Smith's new game would be one of the first to include a level editor for user-generated content, allowing players to create levels for the game. In a 2010 interview, game designer John Romero claimed Smith added the level-editing function at the request of neighborhood kids that were playtesters, and "a ton" of the levels they designed ended up in the final game.
Release and ports
Lode Runner was originally released on June 23, 1983. The original microcomputer versions were for the Apple II, Atari 8-bit computers, VIC-20, Commodore 64, and IBM PC compatibles. The VIC-20 version was released on cartridge, including the level editor. The Commodore 64 had both a disk and cartridge release, with the latter having 32 levels. The IBM PC port was originally on a self-booting disk and is incompatible with video cards other than CGA. A 1986 MS-DOS release runs on any video card.The Famicom version was released by Hudson Soft in 1984 and became one of the earliest third-party games made for that system. It has 50 levels, scrolling screens, added music, and graphics redone in a more cartoon-like style. In addition, fruits and vegetables randomly appear which may be picked up for additional points. A level editor was included, which in Japan used the Famicom's Family BASIC tape drive to save one's work. However, as with many US localizations, the NES lacked the tape drive, making it impossible to save levels created on the US release.
An arcade version of Lode Runner was produced by Irem in 1984. It was notably the first time an American computer game was adapted into a Japanese arcade game. It had some added features like the ability to hang off the ends of ladders and improved enemy AI.

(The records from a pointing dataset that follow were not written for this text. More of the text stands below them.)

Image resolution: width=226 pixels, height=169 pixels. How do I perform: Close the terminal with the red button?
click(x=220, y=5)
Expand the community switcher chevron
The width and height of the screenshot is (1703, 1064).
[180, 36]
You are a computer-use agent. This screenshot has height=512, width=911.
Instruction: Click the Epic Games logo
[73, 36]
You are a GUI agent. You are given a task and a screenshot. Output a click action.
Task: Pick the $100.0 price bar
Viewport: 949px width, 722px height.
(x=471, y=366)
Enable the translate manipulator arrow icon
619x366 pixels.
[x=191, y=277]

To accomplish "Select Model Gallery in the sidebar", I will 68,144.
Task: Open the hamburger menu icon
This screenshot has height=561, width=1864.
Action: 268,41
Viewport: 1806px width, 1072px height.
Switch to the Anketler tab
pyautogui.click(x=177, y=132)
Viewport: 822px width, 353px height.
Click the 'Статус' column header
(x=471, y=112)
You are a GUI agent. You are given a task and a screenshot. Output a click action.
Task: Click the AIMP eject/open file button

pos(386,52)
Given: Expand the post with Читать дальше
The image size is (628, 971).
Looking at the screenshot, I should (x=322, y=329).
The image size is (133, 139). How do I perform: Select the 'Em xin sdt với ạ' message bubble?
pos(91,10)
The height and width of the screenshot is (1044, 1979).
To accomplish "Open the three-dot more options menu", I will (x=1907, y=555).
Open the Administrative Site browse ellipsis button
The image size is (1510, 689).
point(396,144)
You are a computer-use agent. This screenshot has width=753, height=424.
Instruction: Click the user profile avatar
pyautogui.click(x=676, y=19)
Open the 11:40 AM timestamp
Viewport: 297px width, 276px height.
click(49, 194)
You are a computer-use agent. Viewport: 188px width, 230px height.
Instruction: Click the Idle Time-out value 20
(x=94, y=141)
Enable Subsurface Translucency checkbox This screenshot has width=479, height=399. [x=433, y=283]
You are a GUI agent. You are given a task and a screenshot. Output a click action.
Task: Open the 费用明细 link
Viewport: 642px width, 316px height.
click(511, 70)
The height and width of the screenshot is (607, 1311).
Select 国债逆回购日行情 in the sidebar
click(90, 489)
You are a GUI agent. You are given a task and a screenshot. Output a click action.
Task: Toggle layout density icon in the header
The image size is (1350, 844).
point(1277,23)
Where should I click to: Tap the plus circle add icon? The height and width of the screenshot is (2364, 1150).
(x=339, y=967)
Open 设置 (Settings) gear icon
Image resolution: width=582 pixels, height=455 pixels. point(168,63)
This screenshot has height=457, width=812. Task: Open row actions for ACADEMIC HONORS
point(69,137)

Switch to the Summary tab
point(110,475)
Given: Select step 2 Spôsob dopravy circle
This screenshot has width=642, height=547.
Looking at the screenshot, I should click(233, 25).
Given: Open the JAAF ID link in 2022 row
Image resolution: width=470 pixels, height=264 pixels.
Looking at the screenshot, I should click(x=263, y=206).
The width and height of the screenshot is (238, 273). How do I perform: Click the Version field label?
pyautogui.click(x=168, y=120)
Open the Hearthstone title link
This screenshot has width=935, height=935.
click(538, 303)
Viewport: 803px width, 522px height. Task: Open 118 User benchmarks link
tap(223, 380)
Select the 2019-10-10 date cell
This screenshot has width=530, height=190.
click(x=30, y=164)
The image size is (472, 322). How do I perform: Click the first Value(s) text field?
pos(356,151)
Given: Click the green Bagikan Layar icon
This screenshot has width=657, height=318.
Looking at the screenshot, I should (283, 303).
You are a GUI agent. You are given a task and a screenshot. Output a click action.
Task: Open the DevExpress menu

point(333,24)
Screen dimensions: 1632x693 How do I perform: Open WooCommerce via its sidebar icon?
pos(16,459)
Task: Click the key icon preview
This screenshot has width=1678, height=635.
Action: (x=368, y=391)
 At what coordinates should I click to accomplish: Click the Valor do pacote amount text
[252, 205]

A port for the Macintosh 128K followed in January 1985; it runs on machines up to OS 6 and can be used on System 7 with a patch. Other versions include those for the Atari ST, ZX Spectrum, a licensed version for MSX published by ASCII Corporation, SG-1000, Windows 3.1x, and Game Boy.
Broderbund released an enhanced version, Championship Lode Runner, in 1985, with 50 levels and a higher difficulty. The company offered a commemorative certificate to anyone who could submit proof of having beaten the game. It was ported to the Apple, Atari, C64, MSX, and IBM PC, as well as the NES.
The Atari 8-bit version of Lode Runner was converted to cartridge and re-released by Atari Corporation in 1987, as one of the series of releases for the Atari XEGS console. This version contains all 150 levels and the level editor, which requires a disk drive.